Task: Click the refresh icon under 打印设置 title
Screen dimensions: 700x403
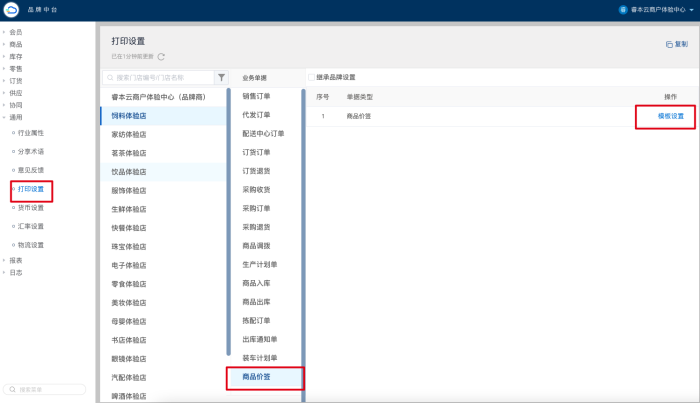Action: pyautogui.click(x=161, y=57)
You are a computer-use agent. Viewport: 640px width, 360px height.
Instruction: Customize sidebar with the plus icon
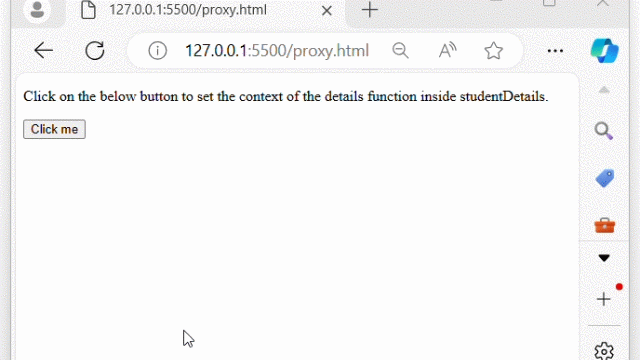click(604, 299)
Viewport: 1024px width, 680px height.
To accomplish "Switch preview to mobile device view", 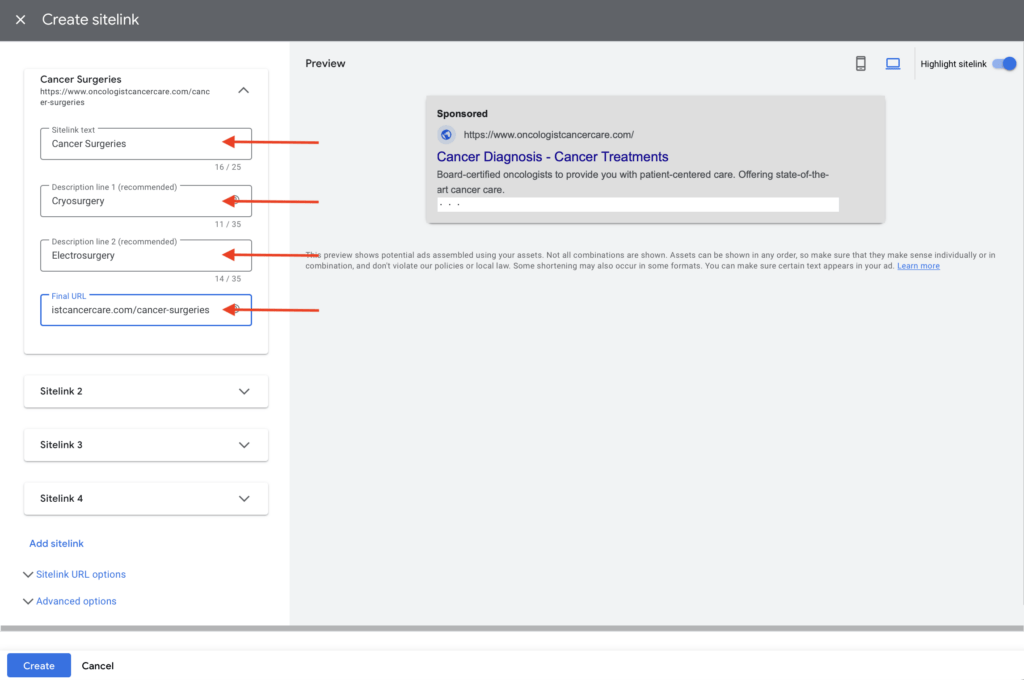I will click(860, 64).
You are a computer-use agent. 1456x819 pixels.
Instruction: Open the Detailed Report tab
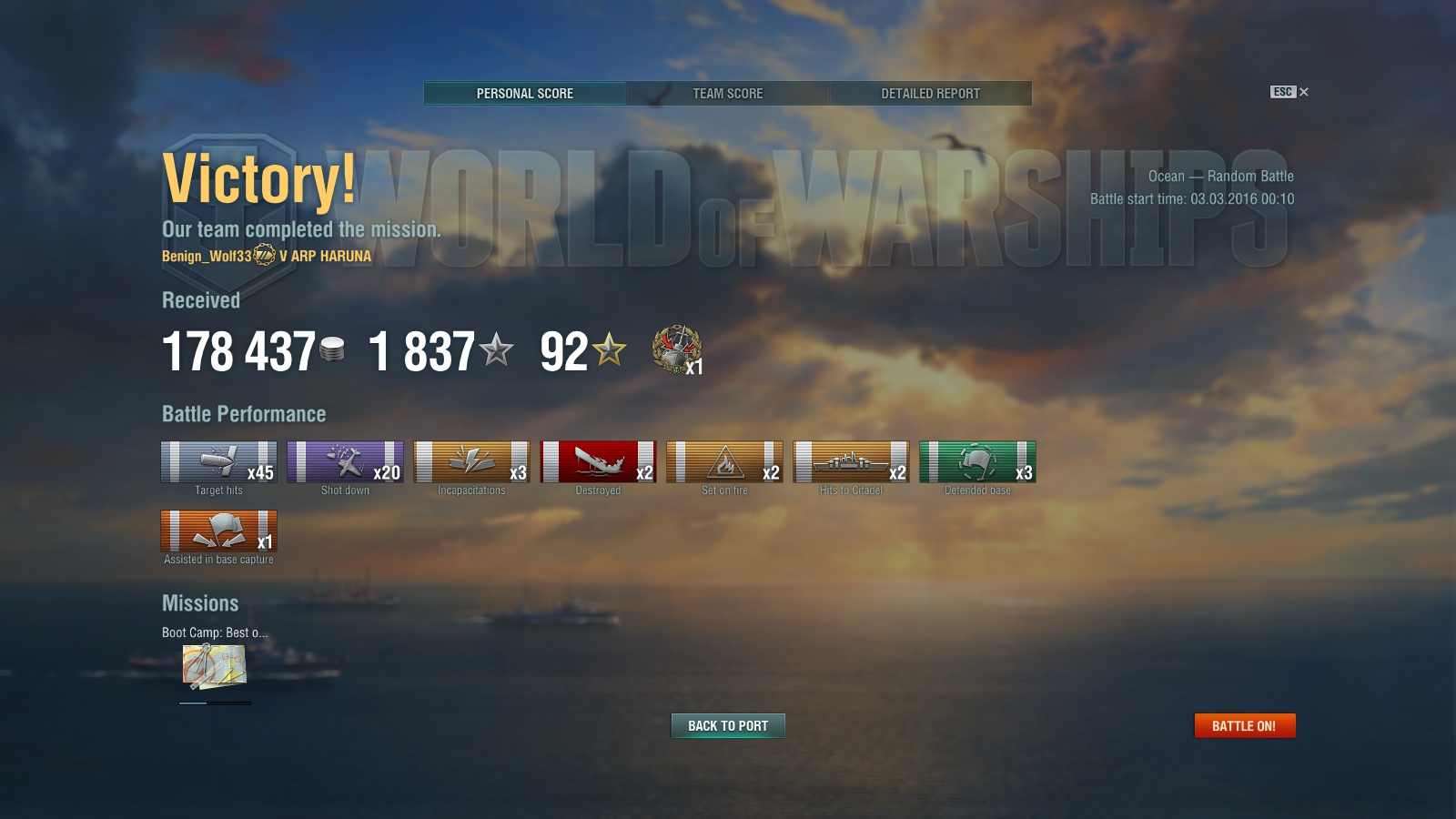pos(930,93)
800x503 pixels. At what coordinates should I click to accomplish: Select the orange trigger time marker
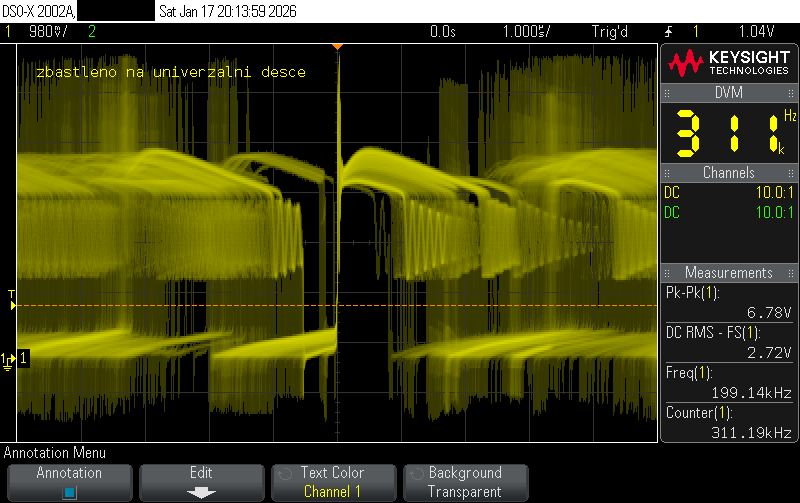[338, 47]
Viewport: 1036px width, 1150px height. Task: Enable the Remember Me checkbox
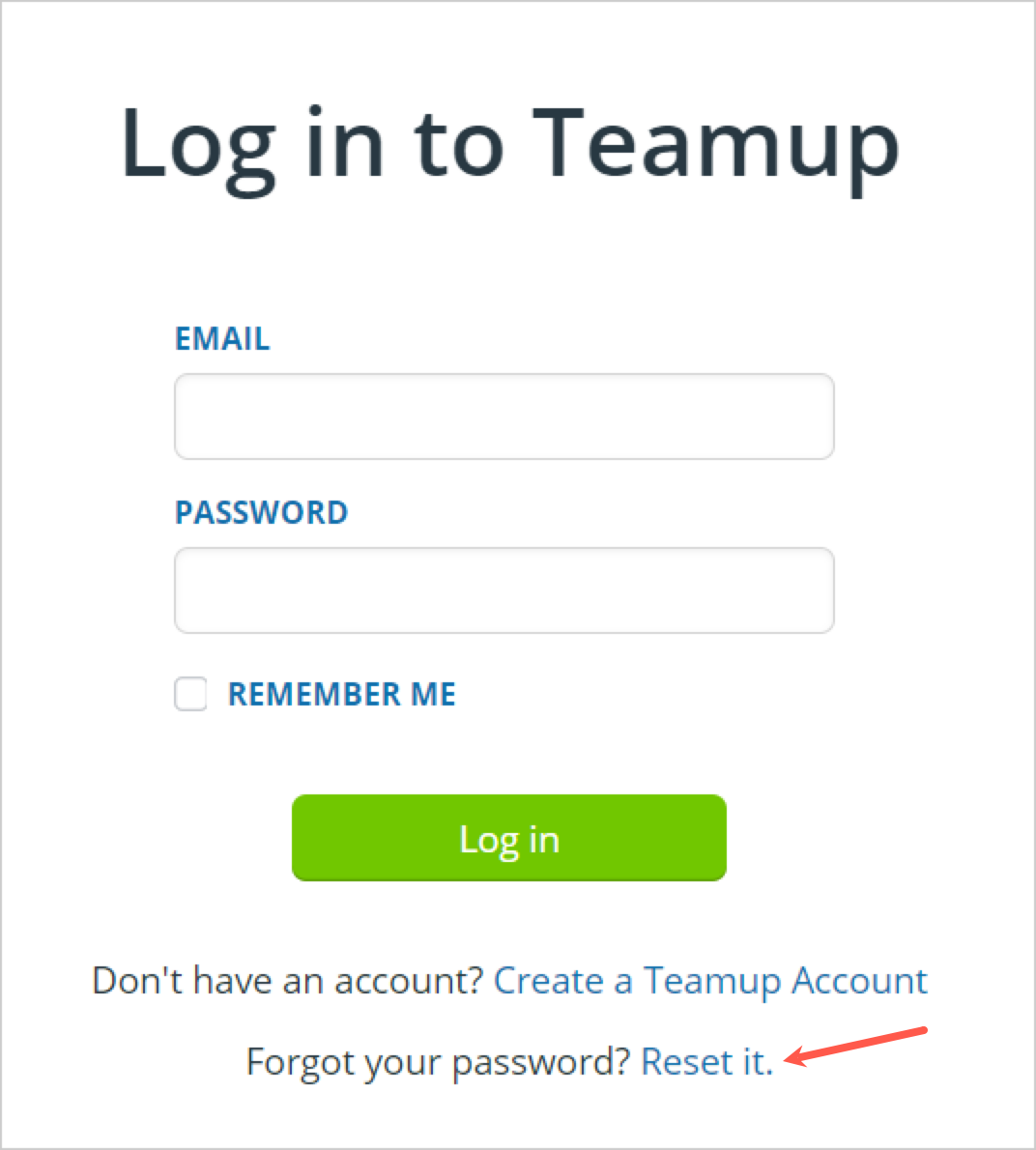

§ **TASK DETAILS**
Return each line above where the word "computer" shows up.

§ **EXERCISE OUTPUT**
You are a computer-use agent. Viewport: 640px width, 360px height.
You are a computer-use agent. 1456x819 pixels.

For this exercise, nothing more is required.